After earning a BA in finance from the University of Texas at Austin in 1972, James H. Jones’ next scheduled stop was law school. But Jones, who had traded stocks since high school, made one last push to find a job with a stock brokerage. Each turned him down because of his lack of sales experience. But a friend landed a job at Clayton Brokerage Co. in Houston and urged him to apply. Jones packed the car, then found out that Clayton had an office in his home town of Dallas. “I’d stop by there and just see; and there was this office that was just booming,” Jones recalls. He talked his way in and spent the next 12 years with Clayton, a boutique commodity brokerage known for its research.
While Jones is now a technical trader, he didn’t start out that way and says he only really began to understand the markets after he went bust. “I had just started in the business and I was long coffee and got caught in nine consecutive limit down days,” he says. And while it left him unable to trade his own account for almost four years, he says he spent the time studying the markets and discovering technical analysis. “The fundamentals may be right, but in order to make money, you have to use the technicals,” Jones says.
Jones was one of four founders of CompuTrac in 1979, which he describes as the first computer-based technical analysis tool. “We wanted the computer to plot stuff and our indicators and the historical data that we had,” he says. “We took it public and I made a lot of money out of that stock.” Jones and CompuTrac co-founder Walter Bressert continued to develop computer-based technical analysis tools and the HAL Method of cyclical analysis.
While Jones is a technical trader with data and technology experience and surrounded by computers, he is not a screen trader, nor was he a floor trader. “Everything I do is mechanical, so it runs the day before,” searching for as many as 2,000 patterns per night for trading the following day. The system spits out a sheet of possible trades that fit his trading models, each with a price and stop for every pattern. Jones then makes his trade decisions based on a combination of attributes, like profit and loss and probability. He then calls out his trades to his staff, who execute the trades for him.
Jones says the ag markets’ migration to electronic trading has been a challenge, and that his entire database of market information, which is based on pit sessions and not on 23-hour electronic markets, had to be channeled through the pit sessions to maintain the integrity of his database. And his database is huge, containing market information dating back to 1860 for many commodities. “Research is my forte,” he says, “and data is extremely important.”
His three most important programs are the Diversified Portfolio, Seasonal Trading and Inflationary programs, all of which are experience based and built on actual trading models. Diversified is up 26.62% through the end of April, and its compounded annual return (CAR) is 18.55%. It tracks 25 markets and generates signals based on pattern recognition, using price and time, and weighted so that price projections are more important when the market is more advanced and more volatile. But from April to March 2006, it suffered a 45% drawdown. “I built the program for larger sized accounts than I had at the time,” Jones says. Since then he has reduced the leverage for all of his programs by 40%, and Jones says they are more profitable because of it. “We really haven’t changed the patterns. The price patterns have been the same forever. But the way that they take profits has changed. I increased the number of signals that take profits on strength rather than on the trailing stop,” he says. “When everybody else was devastated in March, I had so many things that had taken profits in the overnight markets, we were worried that I didn’t have hardly anything on. We were down [about] 2.5%.”

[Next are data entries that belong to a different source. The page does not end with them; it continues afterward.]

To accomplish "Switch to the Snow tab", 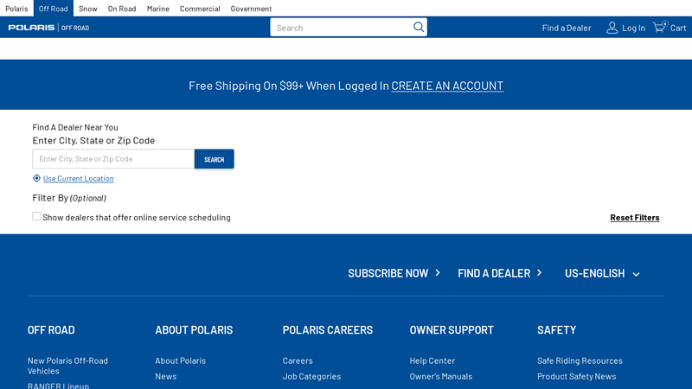I will point(87,9).
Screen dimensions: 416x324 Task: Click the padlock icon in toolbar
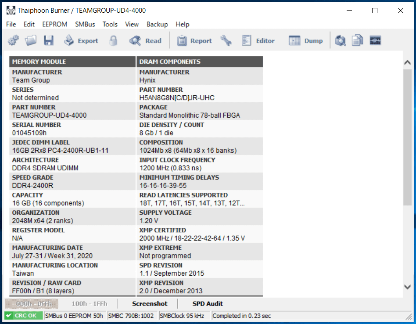click(114, 41)
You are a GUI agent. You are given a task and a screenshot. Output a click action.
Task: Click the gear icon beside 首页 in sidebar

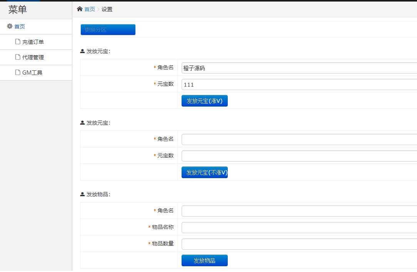coord(10,27)
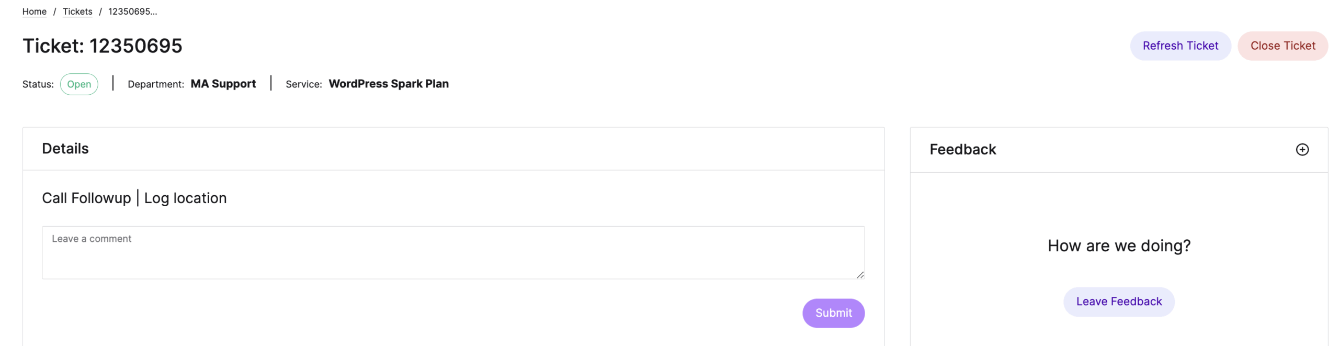Click the Status label next to the Open badge

tap(37, 84)
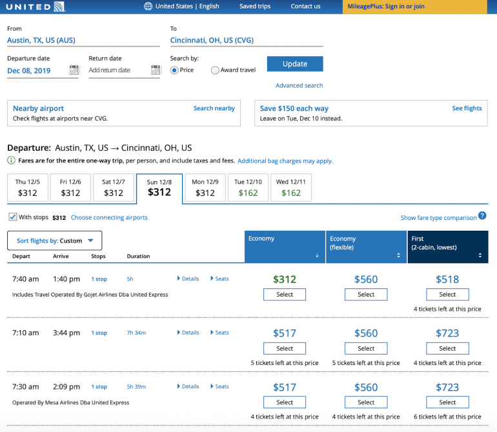Select the Tue 12/10 date tab

coord(247,188)
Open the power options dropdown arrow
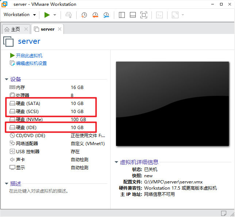235x217 pixels. 55,15
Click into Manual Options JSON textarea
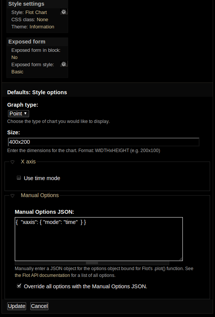This screenshot has height=317, width=215. pos(99,239)
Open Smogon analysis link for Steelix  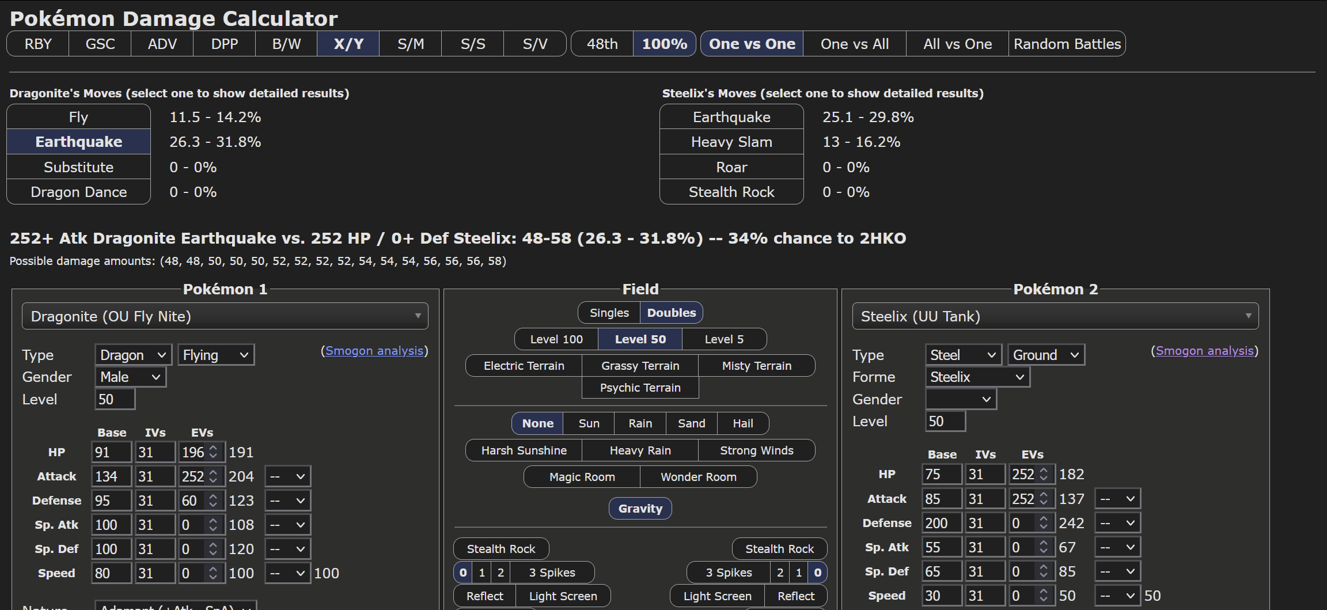point(1204,351)
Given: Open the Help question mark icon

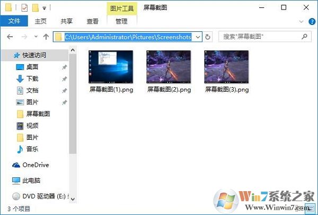Looking at the screenshot, I should 311,21.
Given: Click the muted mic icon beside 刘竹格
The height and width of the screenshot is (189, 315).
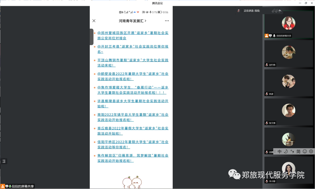Looking at the screenshot, I should (x=267, y=65).
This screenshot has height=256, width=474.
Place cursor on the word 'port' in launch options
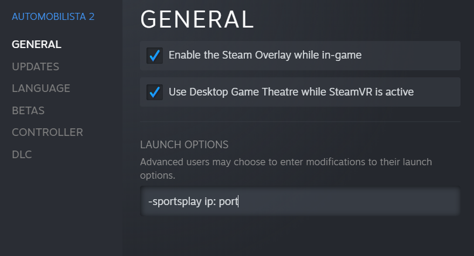pyautogui.click(x=229, y=202)
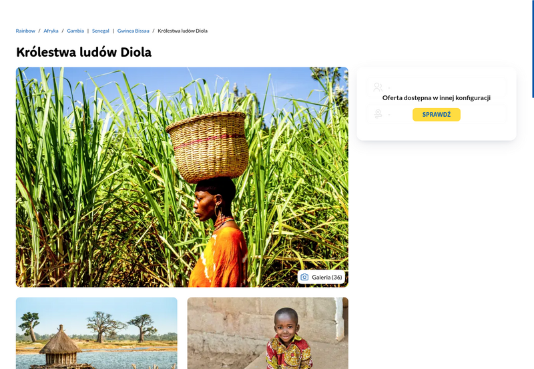
Task: Go to the Rainbow breadcrumb link
Action: click(x=25, y=31)
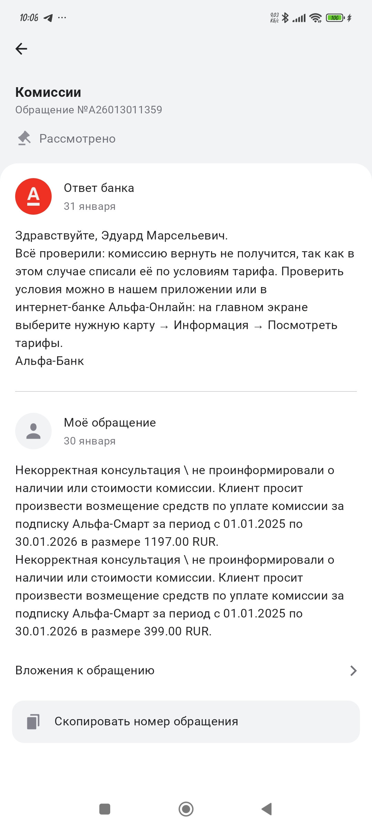Tap the Alfa-Bank red logo avatar
372x827 pixels.
click(x=33, y=196)
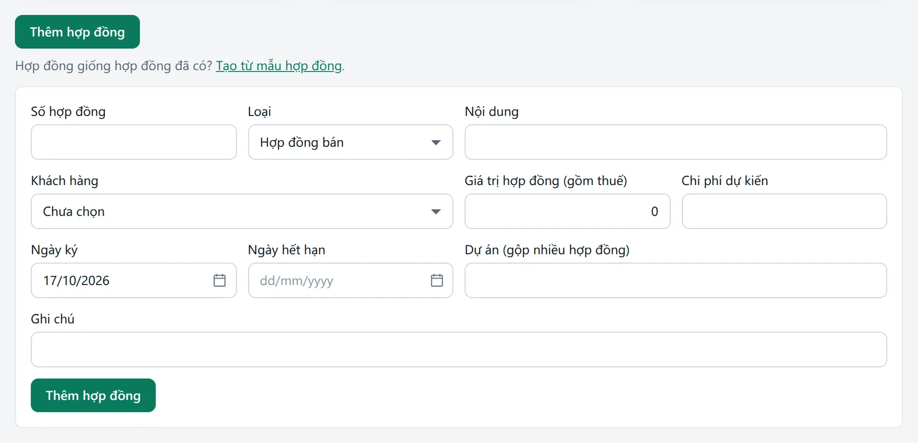Focus Giá trị hợp đồng field
This screenshot has height=443, width=918.
567,211
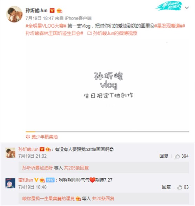195x206 pixels.
Task: Expand 共205条回复 replies
Action: pyautogui.click(x=76, y=168)
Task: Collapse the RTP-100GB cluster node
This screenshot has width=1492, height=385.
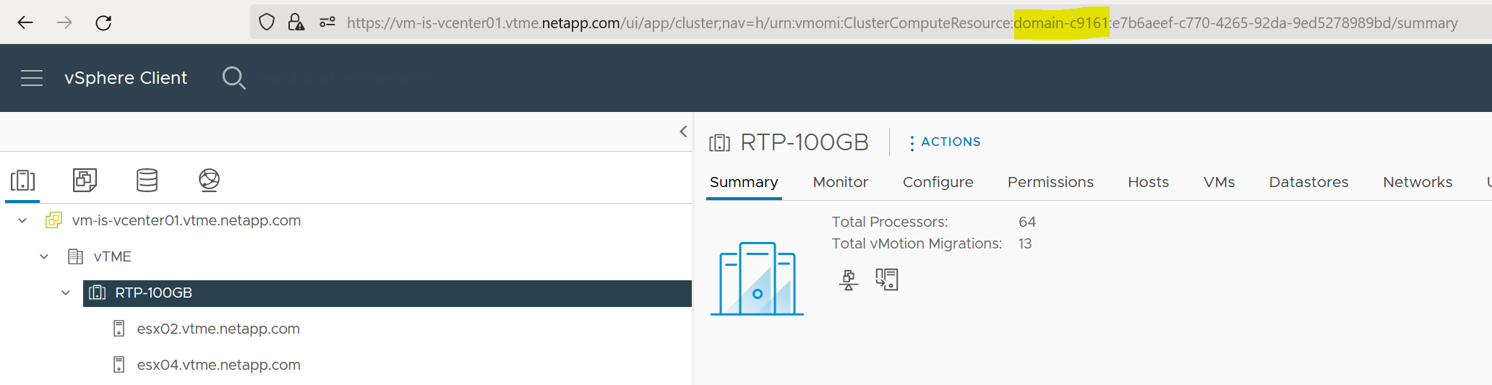Action: [x=66, y=293]
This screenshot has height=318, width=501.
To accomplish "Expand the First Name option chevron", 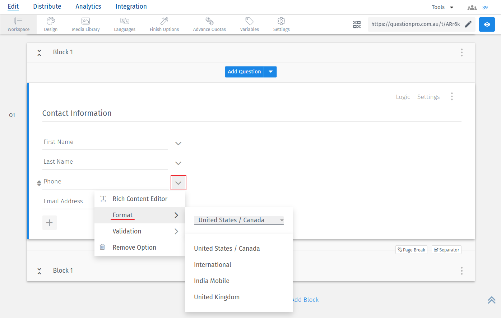I will [178, 144].
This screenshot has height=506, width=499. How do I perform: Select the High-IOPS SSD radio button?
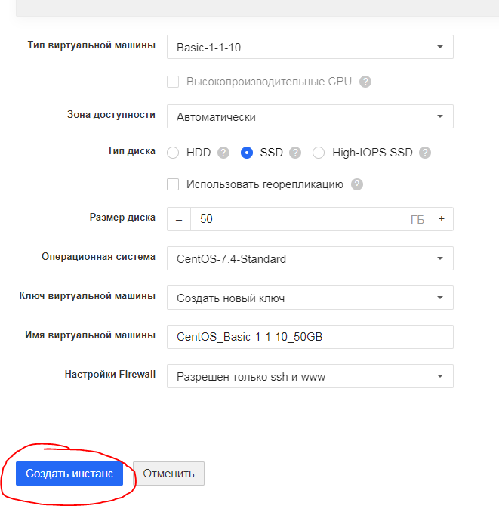point(319,153)
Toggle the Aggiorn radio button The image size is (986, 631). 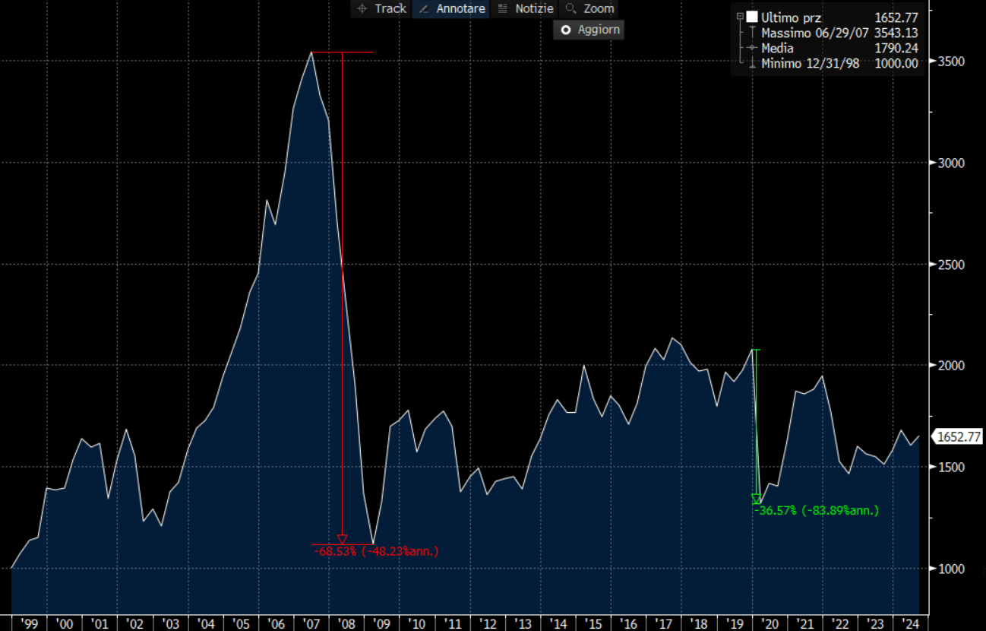coord(564,30)
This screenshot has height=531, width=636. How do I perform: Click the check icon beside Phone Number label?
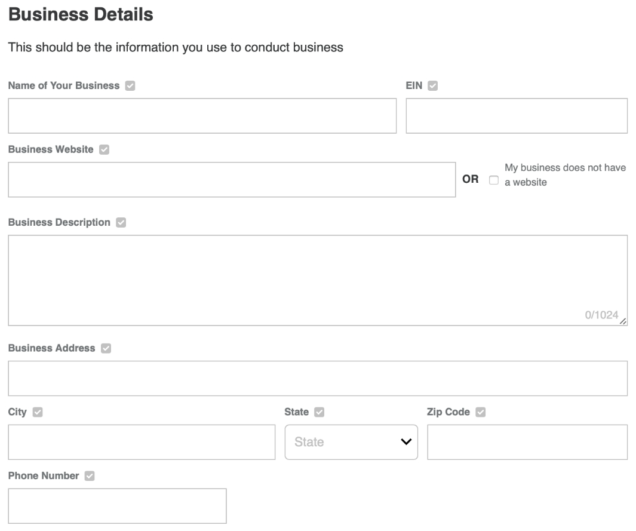tap(90, 476)
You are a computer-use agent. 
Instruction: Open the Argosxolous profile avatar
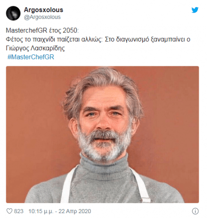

Jones’ Seasonal program is up 1.02% through April, with a 22.45% CAR. “It is not a trend following program. It’s not countertrend. When it gets an entry signal, it takes two contracts and it works off probability,” adding that he always has a protective stop, but always sells on strength, after hitting 70% or 80% of the objective.
His Inflationary program has never had a down year and has performed well when the market has not. It’s up 17.84% through the end of April, with a CAR of 14.75%. Jones says the system capitalizes on long-term trends and uses longer term stops. “It is going to have ups and downs and it’s the mix that is important for it,” Jones says.
When he’s not trading, Jones says he studies the market, and when asked about outside interests, he pauses for a moment and says, “I do a tremendous amount of exercise to keep healthy and to keep my mind right,” but the market is his passion. “The markets are always changing, but if I know one thing, it’s that price history repeats itself; so you need to have as much history as possible when trading the markets.”